The Department of Justice even explicitly addresses ecommerce. “On the economic front, electronic commerce…often offers consumers a wider selection and lower prices than traditional ‘brick-and-mortar’ storefronts, with the added convenience of not having to leave one’s home to obtain goods and services.”
The Department of Justice’s statement makes good sense, and most businesses want to service disabled customers online. From an ethical or good business perspective, there is no question the web should be accessible for all. Every business should develop a strategy for web accessibility.
There can, however, be a challenge defining what it means for a website to be accessible. How, for example, does a business know if its site is, in fact, meeting a legal or practical definition of accessibility?
Regulatory Gap Fuels Litigation
In spite of publishing an Advanced Notice of Rulemaking in 2010 (PDF) stating that it would release regulations around web accessibility and the ADA Title III, the U.S. Department of Justice has not given businesses, including online retailers, clear instructions about what should be done to comply with the ADA. What’s more, the U.S. Department of Justice may take until 2018 to actually release regulations that businesses can follow.
Without clear U.S. Department of Justice guidance, state and federal courts can and do release conflicting decisions about what businesses should do to make websites accessible in compliance with the ADA and its Title III. These courts could also set the bar, if you will, for web accessibility and ADA Title III compliance as high as they like.
This lack of instruction means — as an extreme example — it is possible that even online businesses which have followed every best practice and built a website that complies with every guideline from third-party organizations like the World Wide Web Consortium might still be sued or forced to pay plaintiffs’ damages. There simply is not a functional definition of ADA web accessibility compliance.
“Disabilities law experts say that the lack of regulations governing website accessibility have encouraged these lawsuits and put businesses in a quandary over what, if anything, they should be doing to mitigate legal risks in this area,” wrote the author of the aforementioned Electronic Commerce and Law Report article.
To make matters even worse, according to attorney and ADA law expert Minh N. Vu, the U.S. Department of Justice sends mixed signals about whether or not websites really needed to be accessible if accommodations were made.
Going back to 2010, the Department of Justice “made a number of statements that reasonably led public accommodations to conclude that their websites did not necessarily have to be accessible as long as the public accommodation offered an equivalent alternative way to access the goods and services that were provided on the website. The DOJ’s statements also led public accommodations to believe that once DOJ issues a final regulation, they would have time to make their websites comply with the technical accessibility standard DOJ adopts in that regulation,” Vu wrote in a July 2015 article.

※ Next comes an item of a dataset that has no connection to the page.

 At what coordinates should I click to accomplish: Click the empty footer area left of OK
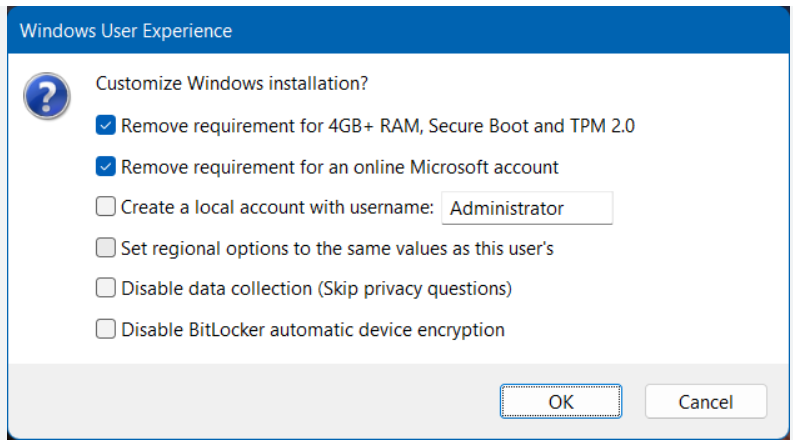pos(250,401)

According to Vu, the Department of Justice “stated that ‘covered entities with inaccessible websites may comply with the ADA’s requirement for access by providing an accessible alternative, such as a staffed telephone line, for individuals to access the information, goods, and services of their website. In order for an entity to meet its legal obligation under the ADA, an entity’s alternative must provide an equal degree of access in terms of hours of operations and range of information, options, and services available. For example, a department store that has an inaccessible website that allows customers to access their credit accounts 24 hours a day, 7 days a week in order to review their statements and make payments would need to provide access to the same information and provide the same payment options in its accessible alternative.’”

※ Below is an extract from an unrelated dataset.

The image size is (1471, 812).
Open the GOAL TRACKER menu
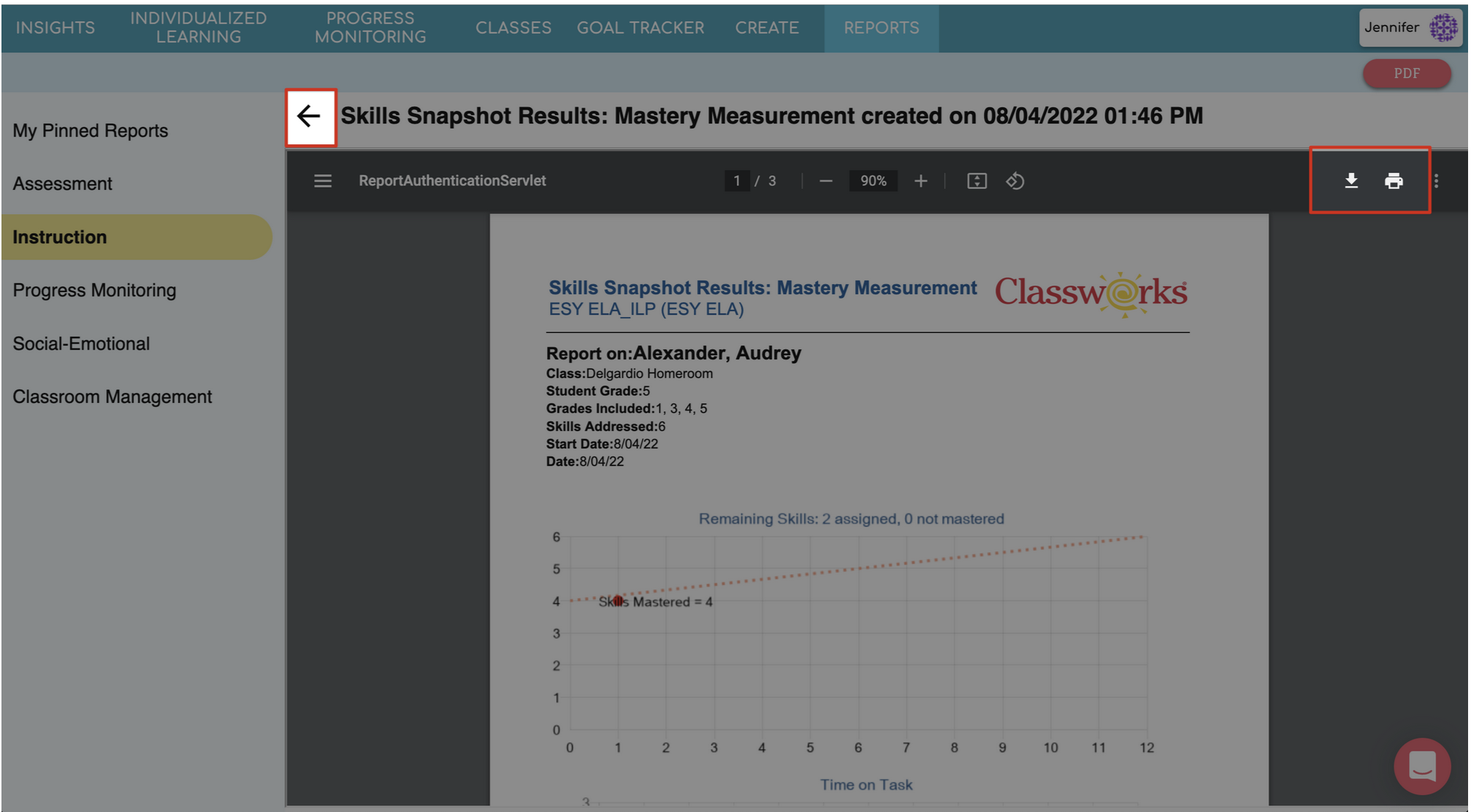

… the U.S. Department of Justice sends mixed signals about whether or not websites really needed to be accessible if accommodations were made.

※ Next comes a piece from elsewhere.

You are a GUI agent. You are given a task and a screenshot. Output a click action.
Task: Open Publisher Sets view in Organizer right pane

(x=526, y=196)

More recently, however, the Department of Justice, according to Vu, has said that a requirement for an accessible website exists right now and that a 24-hour telephone service would not satisfy the ADA requirement.
This situation means that businesses should, on the one hand, develop a web accessibility strategy, which is ultimately good for customers with disabilities. But those businesses — except for the very smallest businesses, which are exempt from ADA compliance — should also understand that in spite of taking steps toward accommodation, it is still possible to be sued and lose.